Billy Cooper

No. 23
- Positions: Wide receiver, defensive back

Personal information
- Born: January 1, 1945 (age 81) Winnipeg, Manitoba, Canada
- Died: August 1995 Ottawa ON

Career information
- College: none - Winnipeg Rods

Career history
- 1964–67: Winnipeg Blue Bombers
- 1968–73: Ottawa Rough Riders
- 1973: Edmonton Eskimos
- 1974: Toronto Argonauts

Awards and highlights
- 2× Grey Cup champion (1968, 1969); Dr. Beattie Martin Trophy (1964);

= Billy Cooper (Canadian football) =

Canadian football player (born 1945)

Billy Cooper is a former award-winning and Grey Cup champion wide receiver and defensive back who played in the Canadian Football League from 1964 to 1974.

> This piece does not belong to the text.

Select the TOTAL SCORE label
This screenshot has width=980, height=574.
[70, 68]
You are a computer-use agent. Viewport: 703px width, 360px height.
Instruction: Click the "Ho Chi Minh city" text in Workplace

Coming from the Winnipeg Rods junior team and joining the Blue Bombers in 1964, Cooper won the Dr. Beattie Martin Trophy for best Canadian rookie in the west on the strength of his 24 pass receptions for 409 yard and 4 touchdowns (he also rushed the ball, kicked off, and returned both kicks and punts.) After four seasons with the Winnipeg Blue Bombers he played 6 seasons with the Ottawa Rough Riders, winning 2 Grey Cups. He finished the 1973 with the Edmonton Eskimos and ended his football career in 1974 with the Toronto Argonauts.